> [DESCRIPTION OF THE TASK]
Restate word for word the material below, starting at the line that contains "info@wickelfisch.ch (229, 2066)" and stopping after the last line; skip pictures.

> [WORKING DATA]
"""
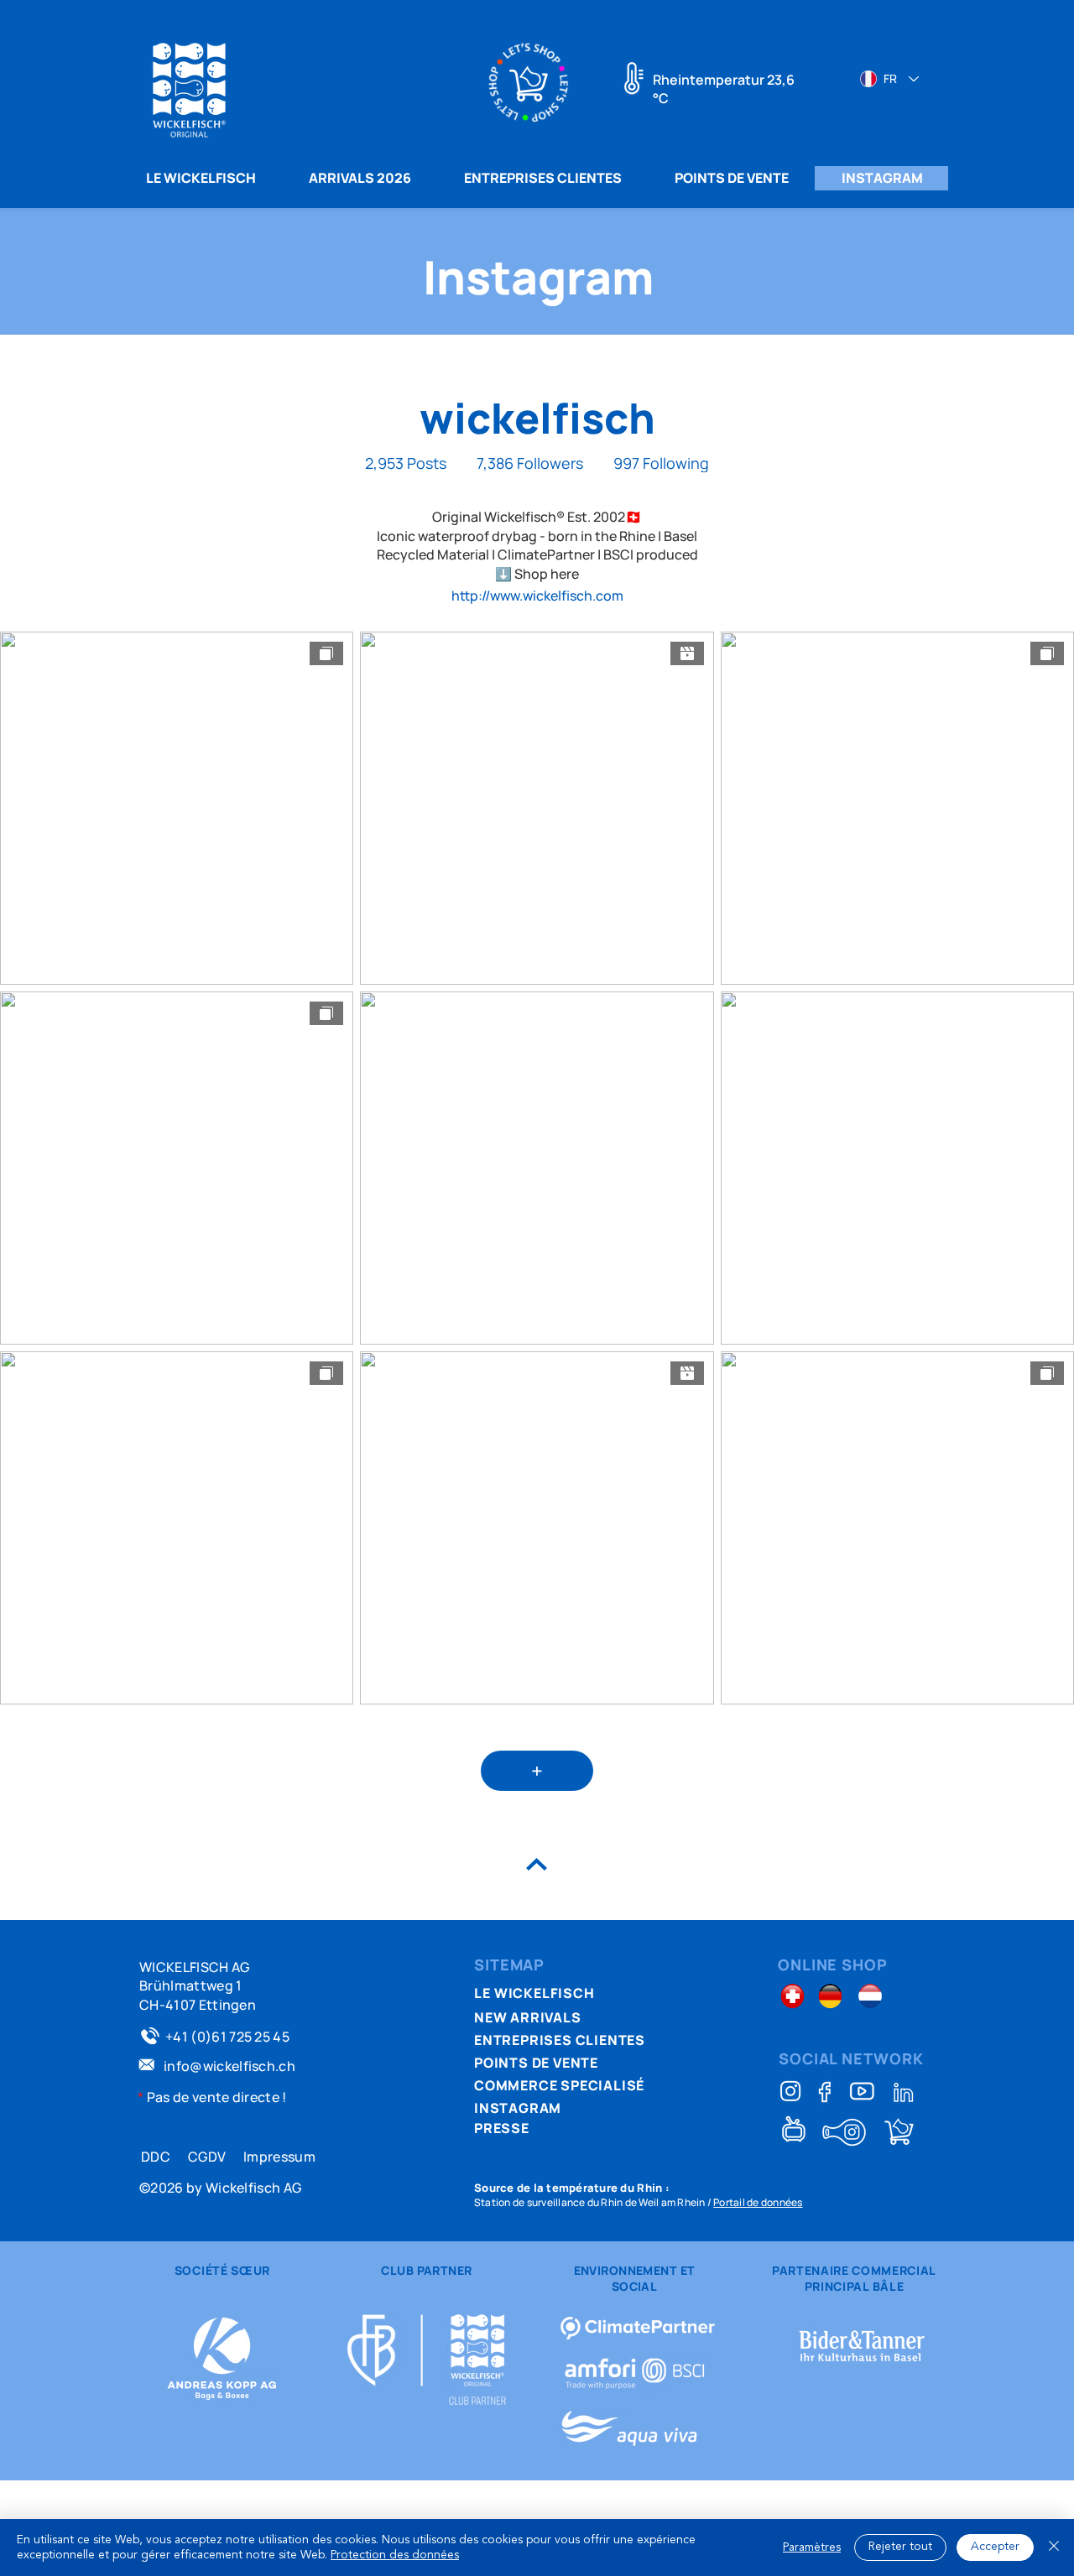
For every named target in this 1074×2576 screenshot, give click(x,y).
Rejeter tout (900, 2547)
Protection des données (395, 2555)
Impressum (279, 2156)
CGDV (207, 2156)
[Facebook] (826, 2091)
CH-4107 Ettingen (197, 2005)
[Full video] (862, 2091)
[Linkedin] (903, 2091)
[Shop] (899, 2132)
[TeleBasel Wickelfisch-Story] (794, 2128)
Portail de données (757, 2202)
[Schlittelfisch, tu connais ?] (844, 2132)
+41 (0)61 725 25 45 (227, 2036)
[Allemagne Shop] (830, 1996)
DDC (155, 2156)
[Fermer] (1054, 2547)
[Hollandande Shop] (870, 1996)
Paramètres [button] (812, 2547)
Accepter (995, 2547)
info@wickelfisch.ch (229, 2066)
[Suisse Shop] (792, 1996)
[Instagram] (790, 2091)
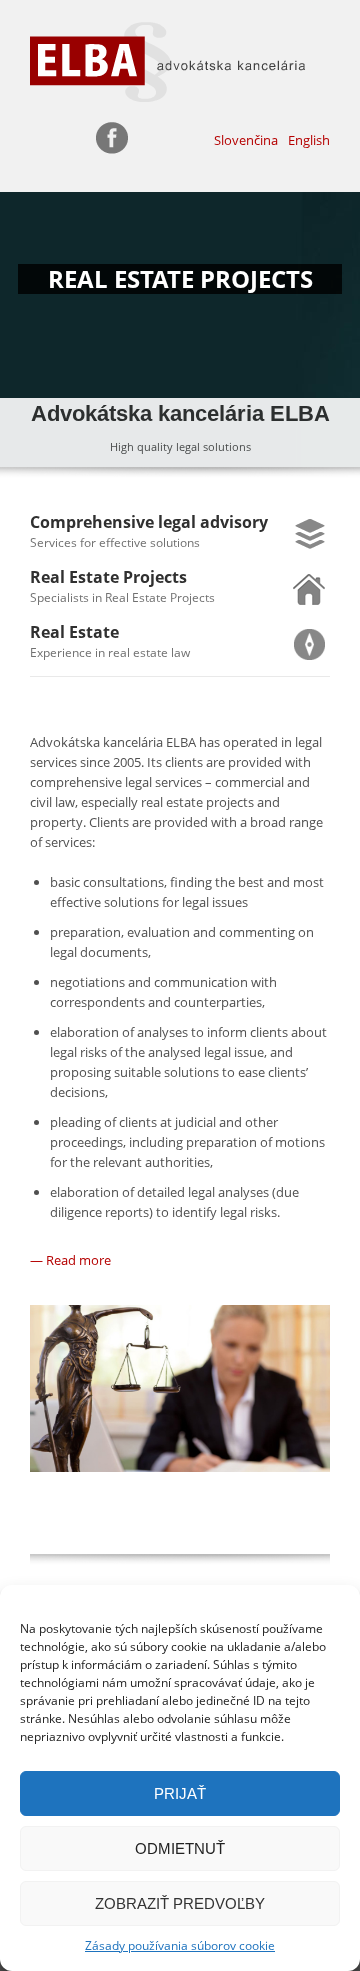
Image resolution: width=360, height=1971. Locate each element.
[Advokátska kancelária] (180, 62)
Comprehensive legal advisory (149, 522)
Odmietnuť (180, 1848)
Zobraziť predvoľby (180, 1903)
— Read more (70, 1260)
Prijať (180, 1793)
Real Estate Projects (108, 577)
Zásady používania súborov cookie (180, 1945)
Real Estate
"""
> [WRITTEN SOLUTION]
info@wickelfisch.ch (229, 2066)
[Suisse Shop] (792, 1996)
[Instagram] (790, 2091)
Image resolution: width=360, height=1971. Locate each element.
[Advokátska kancelária] (180, 62)
Comprehensive legal advisory (149, 522)
Odmietnuť (180, 1848)
Zobraziť predvoľby (180, 1903)
— Read more (70, 1260)
Prijať (180, 1793)
Real Estate Projects (108, 577)
Zásady používania súborov cookie (180, 1945)
Real Estate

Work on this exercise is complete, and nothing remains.